I’ve always been a photographer, since I picked my dad’s camera up and took those first tentative frames, through to having my own camera, joining a camera club, experiencing the thrill of seeing my image appear before me in the darkroom, to the wonder of instantly seeing the image I have just taken with a digital camera. Photography has come so far in such a short time, not only in what cameras can now capture but also the power of being able to transform my image with Photoshop, (although other editing applications are available!)

It has always been a rule that when entering images for competitions it should always be the work of the photographer, which sounds straightforward but in practice can be a minefield! Why? Because so many resources are now available for digital photographers in terms of textures, brushes and actions which can transform an image but may not actually have been made by the photographer or even a photographic element.

At present there is also a great debate, particularly in PAGB groups over what constitutes nature photography and what can be manipulated in post-production, one of the issues is as soon as you make a rule you have to define what is allowable or not and this is the problem, that nothing it clearly black or white.
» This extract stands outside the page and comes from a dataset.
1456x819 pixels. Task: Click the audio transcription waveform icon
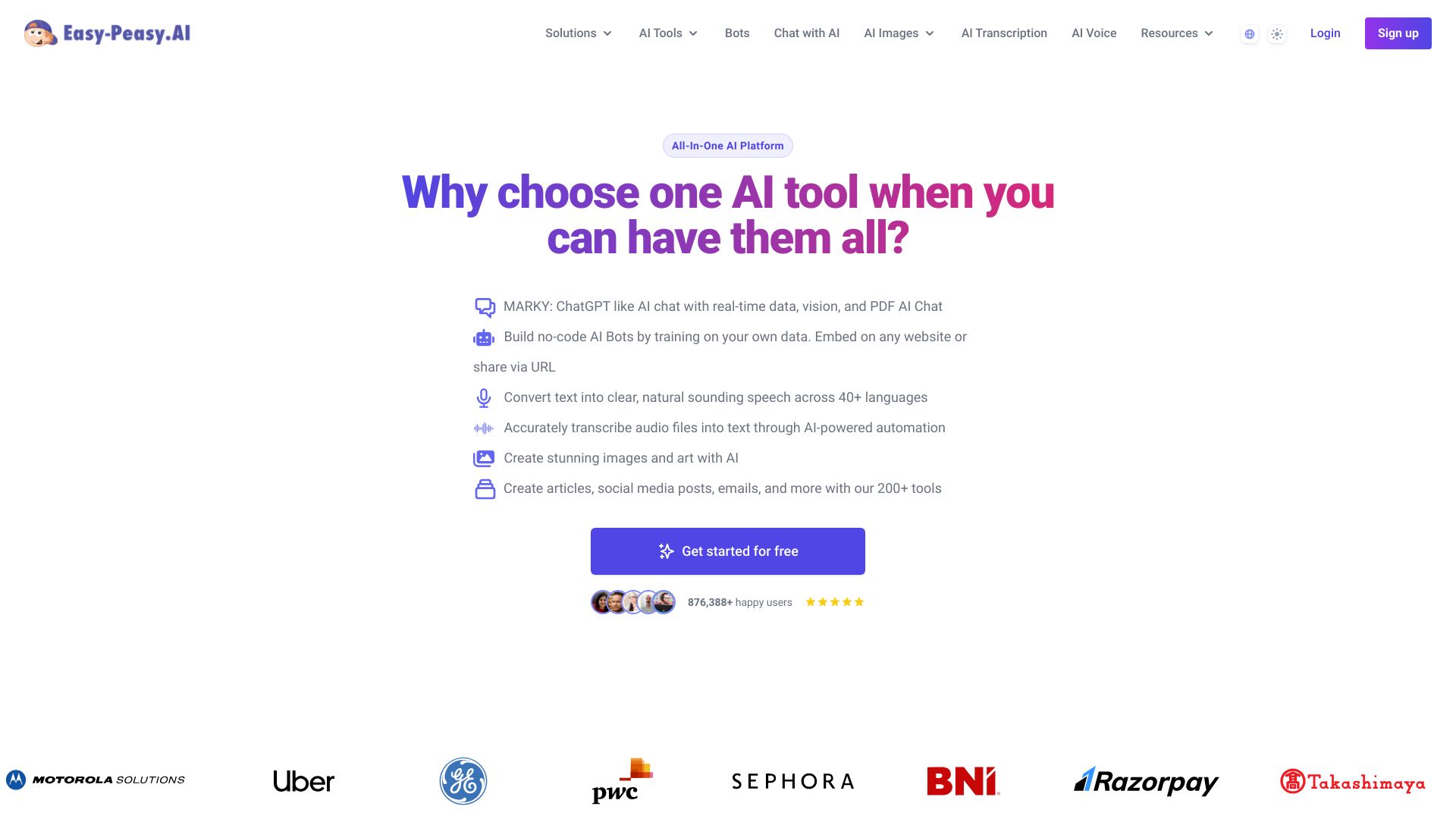coord(484,428)
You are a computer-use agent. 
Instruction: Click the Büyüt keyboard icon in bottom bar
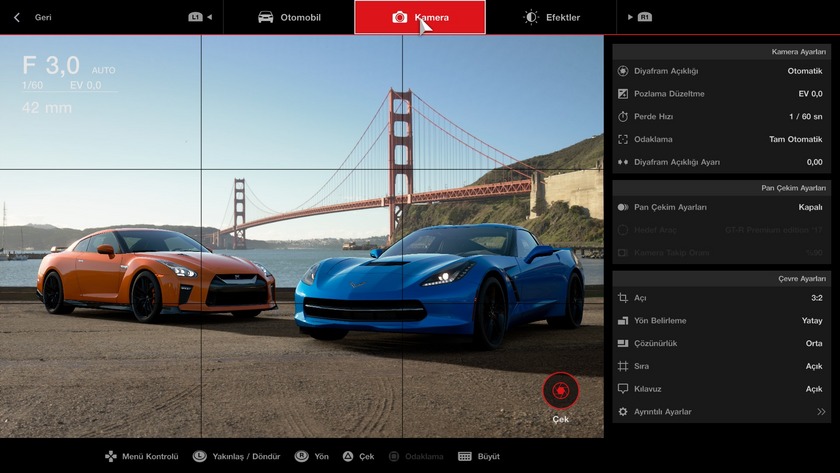(x=465, y=456)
So much is relied on the honesty of the photographer, especially as it may not be clearly obvious what elements have been combined in the final image.

Many people think that this is a problem of digital photography, but it certainly happened with film where people combined images and re-photographed it onto a new frame, of course it was much more difficult, but it was still done and similar issues arose.

Meanwhile I will leave you with a before and after image of what you can do in Photoshop using brushes except for the moon which was also taken by moi!

You can see some other ways to manipulate images in Photoshop in the gallery Playing in Photoshop...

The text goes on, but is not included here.